Cultuado, entre outras coisas por trazer uma
inusitada participação pra lá de especial de Orson Welles –já em decadência, o
quê explica sua presença algo displicente, quase bêbado e alheio, nesta
produção –este filme possui elementos intrigantes na construção psicológica de
seus protagonistas que deixam muitos de seus expectadores divididos entre a
possibilidade disso ser uma audaciosa sacada de original ambigüidade ou um
desleixo para com algumas motivações que podem francamente flertar com a
incoerência.
Um pouco dos dois.
No decurso da tumultuada revolução mexicana, um
médico norte-americano (John Steiner) chega ao México com a intenção nada
altruísta de vingar-se pelo suposto estupro da bela esposa.
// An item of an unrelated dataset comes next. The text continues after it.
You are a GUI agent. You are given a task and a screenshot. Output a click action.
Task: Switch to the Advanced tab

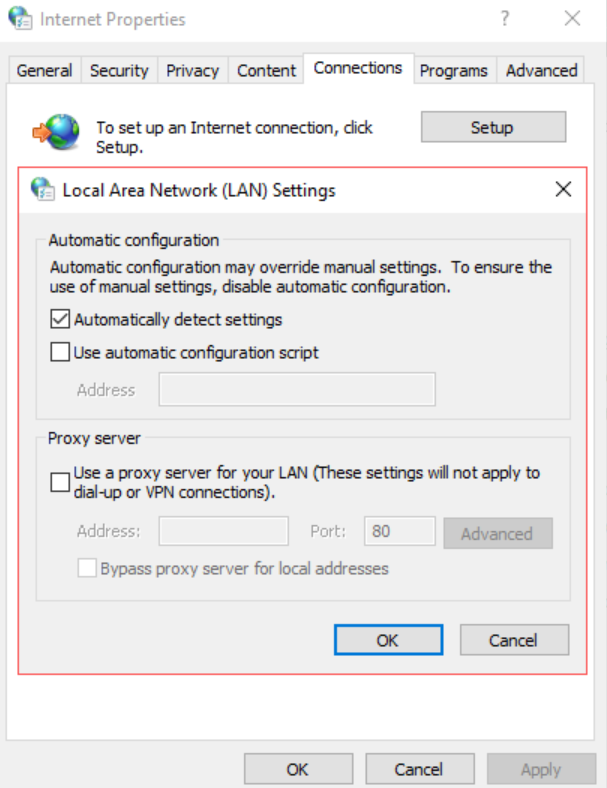(x=541, y=70)
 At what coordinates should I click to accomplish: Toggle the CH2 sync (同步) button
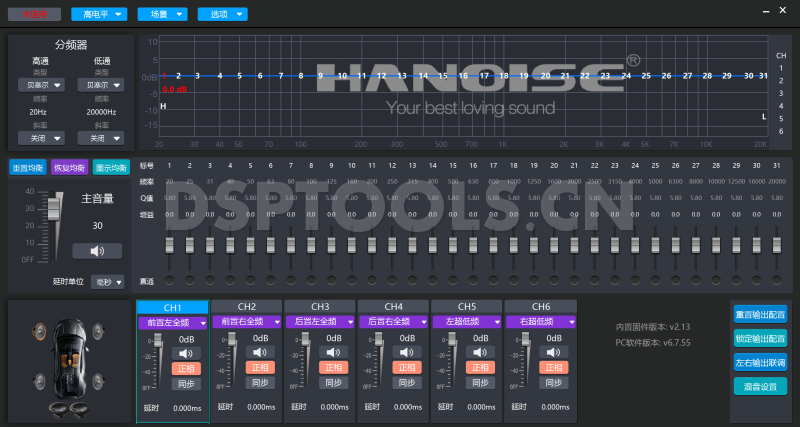tap(260, 384)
O autor de tal
crime bárbaro, segundo ele, é o líder revolucionário Tepepa (o ótimo Tomas
Millian), que por sua vez, do alto de sua persona carismática e idolatrada,
nega veementemente o crime, embora seja perceptível, mais tarde, que suas
afirmações passam longe da sinceridade.
A disputa mortal entre esses dois personagens
gira em torno desse antagonismo, revestindo este notável faroeste spaghetti,
com uma distinta abordagem do conceito de “duelo”: Steiner, na postura que
assume desde a primeira cena é, assim sendo, uma alegoria da burguesia limpa e
ariana, trazida até as poeirentas pradarias da América Central por uma intenção
egoísta de vingança; Tomas Millian é, portanto, o latino corrupto imerso em
vícios e exagerado na pantomina que esboça em diferentes ocasiões, mas é também
o guia que buscará conduzir seu povo a uma vida melhor (seu primeiro nome,
Jesus!), mesmo que sua cruzada seja pontuada por sangue, caos e até mesmo
outras formas de opressão e injustiça.
O italiano Giulio Petroni fala sobre os
americanos de uma maneira muito mais imparcial e incisiva do que seria se
fossem eles mesmos a frente desse gênero que a eles pertenceu. Apesar dos
pesares, o faroeste spaghetti assume aqui, nesta obra imperfeita, uma função
que seus detratores jamais imaginariam: A percepção, enquanto entretenimento,
das facetas de vilania no ato da intervenção; o personagem de Orson Welles –no
papel ligeiramente negligenciado pelo próprio interprete de chefe dos soldados
locais –seria assim um ponto de equilíbrio entre os personagens principais, no
qual se nota a predisposição rancorosa para o despotismo e ao mesmo tempo a
desenvoltura política para a contradição.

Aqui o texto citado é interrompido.